Depuis septembre 2021, une dizaine de places sur les 90 que compte l’Ifsi Iseform de Loos (Nord) sont ouvertes à des étudiants en situation de handicap. « Ils sont en inclusion dans un parcours classique, souligne Anne Hanquier, la directrice de l’Ifsi. Avant leur entrée en formation, et tout au long de leur cursus, nous les accompagnons pour éviter qu’ils ne se retrouvent en échec. » Le projet d’ouvrir ces places a germé dans l’esprit de l’équipe pédagogique après qu’un étudiant a eu un accident au cours de ses études. Malgré une amputation, il avait pu aller au bout de sa formation et obtenir son diplôme.

Pour cette première année, cinq étudiants sont concernés par cet accès spécifique, fléché sur Parcoursup. Si l’ensemble de la promotion sait que des élèves en situation de handicap sont présents, ceux-ci ne sont pas clairement identifiés. « Si l’un d’eux parle ouvertement de sa situation, d’autres sont plus discrets, explique la directrice. Mais eux se connaissent entre eux et peuvent donc partager leurs difficultés. »
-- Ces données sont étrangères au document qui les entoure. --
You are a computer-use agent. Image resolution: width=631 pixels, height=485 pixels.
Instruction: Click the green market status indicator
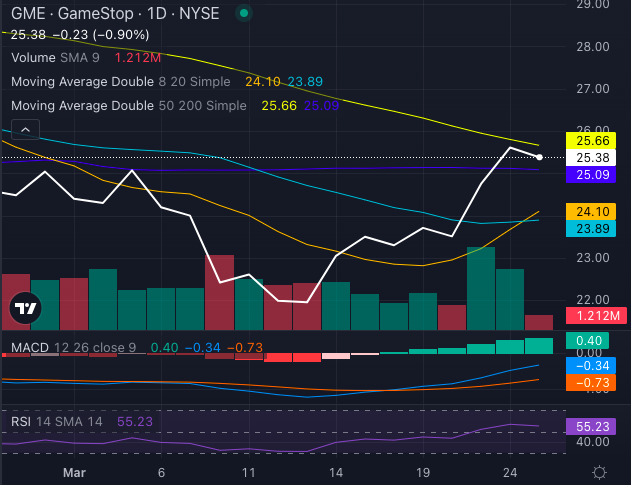[246, 15]
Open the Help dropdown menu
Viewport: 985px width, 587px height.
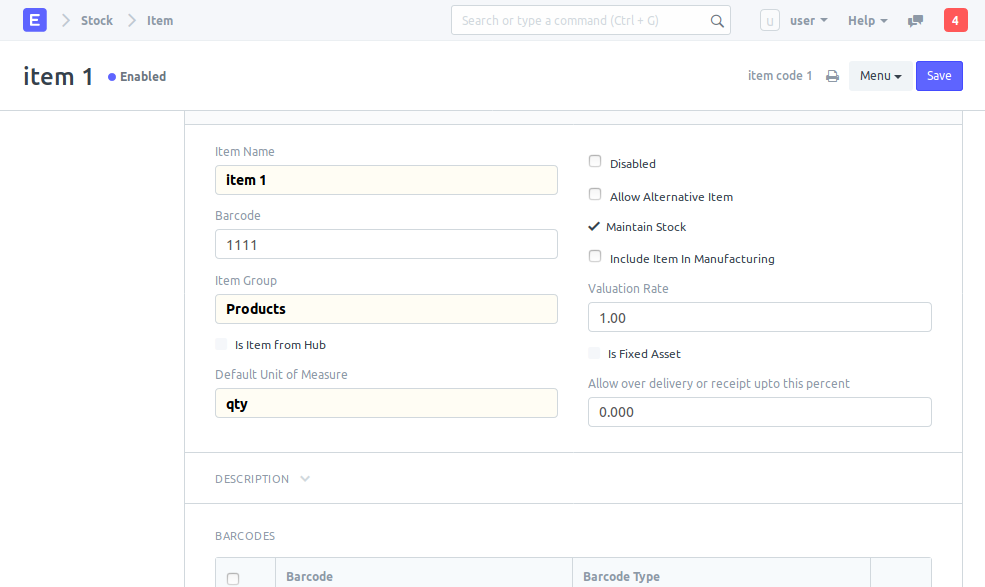pos(867,20)
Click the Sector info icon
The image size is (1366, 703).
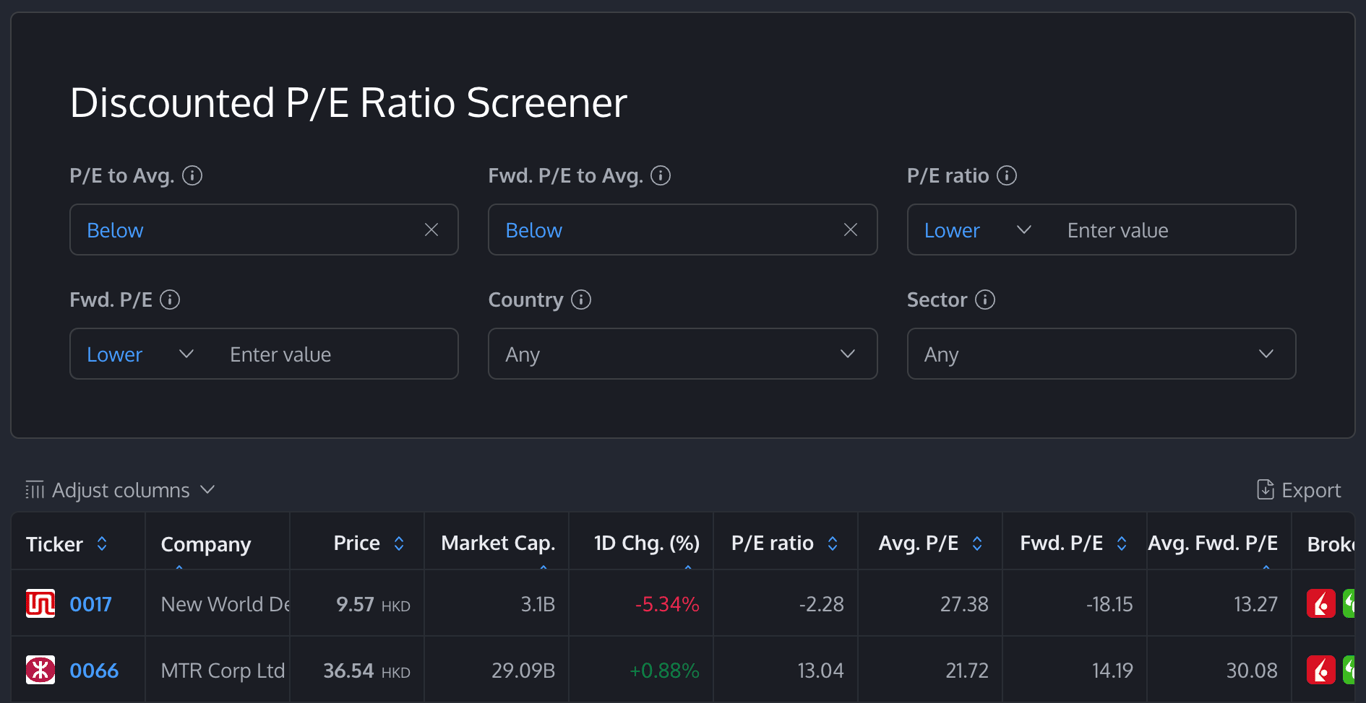tap(986, 299)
De même, un formateur référent est désigné pour les suivre tout au long de leur cursus, et ils bénéficient d’un appui hebdomadaire du Centre lillois de réadaptation professionnelle. Sur les lieux de stage, des liens réguliers avec les directions des soins permettent de s’assurer que les étudiants seront dans de bonnes conditions pour se former. « Les établissements de la région sont enthousiastes », se félicite Anne Hanquier.

Savoir +

OBLIGATION DE 6 %, DE QUOI PARLE-T-ON ?

• Les employeurs publics et privés de plus de 20 salariés sont tenus de compter dans leurs effectifs au moins 6 % de travailleurs handicapés. Cette proportion s’entend à l’échelle de l’entreprise, et non de l’établissement, et sur l’ensemble de la masse salariale, et non par profession ou occupation. Les employeurs qui ne respectent pas cette obligation doivent verser une contribution financière à l’Association de gestion du fonds pour l’insertion professionnelle des personnes handicapées (Agefiph) – ou à des associations spécifiques à certaines branches – ou, pour le secteur public, au Fonds pour l’insertion des personnes handicapées dans la fonction publique (Fiphfp).

• Sont considérées comme travailleurs handicapés les personnes qui ont une reconnaissance de la qualité de travailleur handicapé (RQTH), un certain niveau d’invalidité ou qui perçoivent l’allocation adulte handicapé (AAH).

• Pour les travailleurs indépendants, dont les infirmières libérales, un statut de travailleur indépendant handicapé (TIH) existe. Ce statut leur permet d’accéder à certains accompagnements spécifiques.